Into this darkness we declare that something new is coming, and so during Advent, we wait. We wait in the darkness, we wait in the absence, we wait in the silence.  We wait for what we believe is right up ahead of us, on its way.

Like the shepherds who sat on a Galilean hillside in the darkest, inky black of night, we’re waiting for something.  We can’t see it; we can’t hear it, but we’re stubborn in our insistence: it’s on the way.  We are people who will look back and remember what happened to the shepherds when, in their darkness and silence, faint notes echoed over the hills, lilting voices carried on the wind, ears perked up in the silence and they heard the sound…of angels singing.

We’re listening for that—something like that.  In the meantime, though, we wait.  And while we sit here, in the darkness and in the silence, waiting, we do the very hard work—perhaps the hardest work—of living in anticipation of the in-breaking of God.
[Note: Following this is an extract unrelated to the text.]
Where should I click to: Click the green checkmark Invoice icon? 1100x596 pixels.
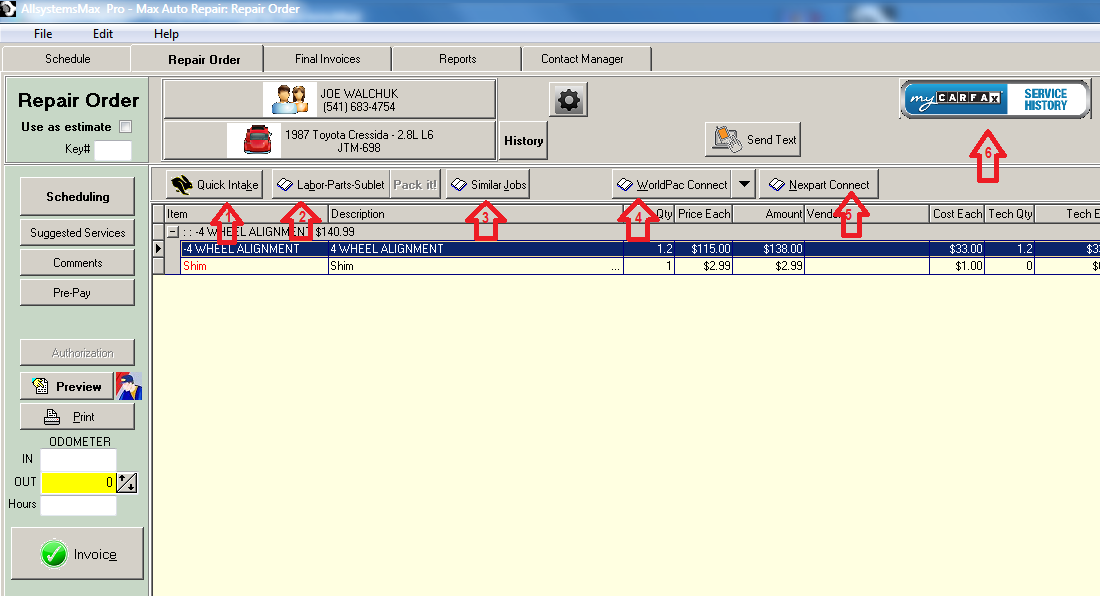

Each week in Advent we start worship with the lighting of a candle—one new candle, one little light in the darkness, representing something we cling to—desperately, sometimes—as we wait.

This week it’s hope.

Guiding our work through Advent are passages of scripture that are apocalyptic in nature.  That is, they are words speaking of a future we cannot yet see and are not currently experiencing.  Today’s Hebrew text comes from the prophet Isaiah, chapter two.  The passage may seem familiar to you because similar words are echoed in the book of the prophet Micah.  We’re not sure what’s going on with the country of Judah when this prophecy is spoken; Isaiah is not really meant to be read as a chronological, historical record.

But if we read Isaiah chapter two in its context, right after, say, Isaiah chapter one, we may begin to get the impression that the situation into which these beautiful words are spoken is a dire one.  Among other descriptors, chapter one says, “Your country lies desolate, your cities are burned with fire….”
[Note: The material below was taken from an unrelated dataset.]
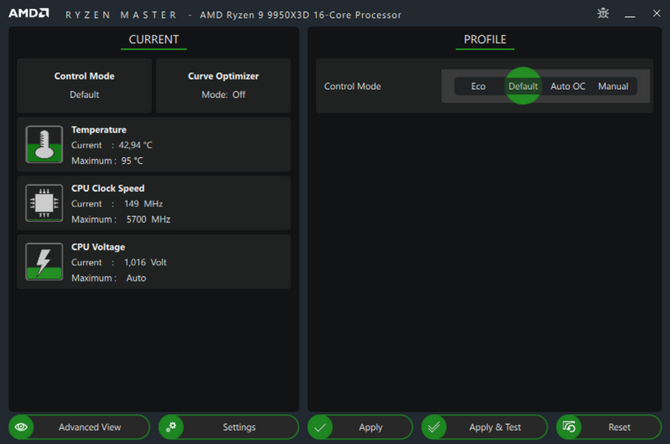Switch control mode to Auto OC

click(x=567, y=86)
The history of the Hebrew people isn’t an especially idyllic one; they were constantly dealing with one crisis after another, trying to figure out how to be God’s people while fending off enemies on every side and even from within.

Whatever the specific situation, it seems these words are spoken into a yawning darkness, ringing hope into a silence of desolation.  They defy the present reality of war and need and fear.  Listen: “[T]hey shall beat their swords into plowshares, and their spears into pruning hooks; nation shall not lift up sword against nation, neither shall they learn war any more.”

Upon hearing those words the people must have looked around them and sighed with disbelief.  What is he talking about?  We sit in tense silence, dismayed at the horror around us, and he dares to speak words of promise and future?

Isaiah seems to be saying to the people—and to us—that what we do today, how we LIVE today, is determined not by the circumstances that surround us, but by what we believe about the future.  Did you hear that?  Isaiah’s words speak hope-filled sound into desolate silence to remind us: how we live today is determined not by the circumstances that surround us, but by what we believe about the future. 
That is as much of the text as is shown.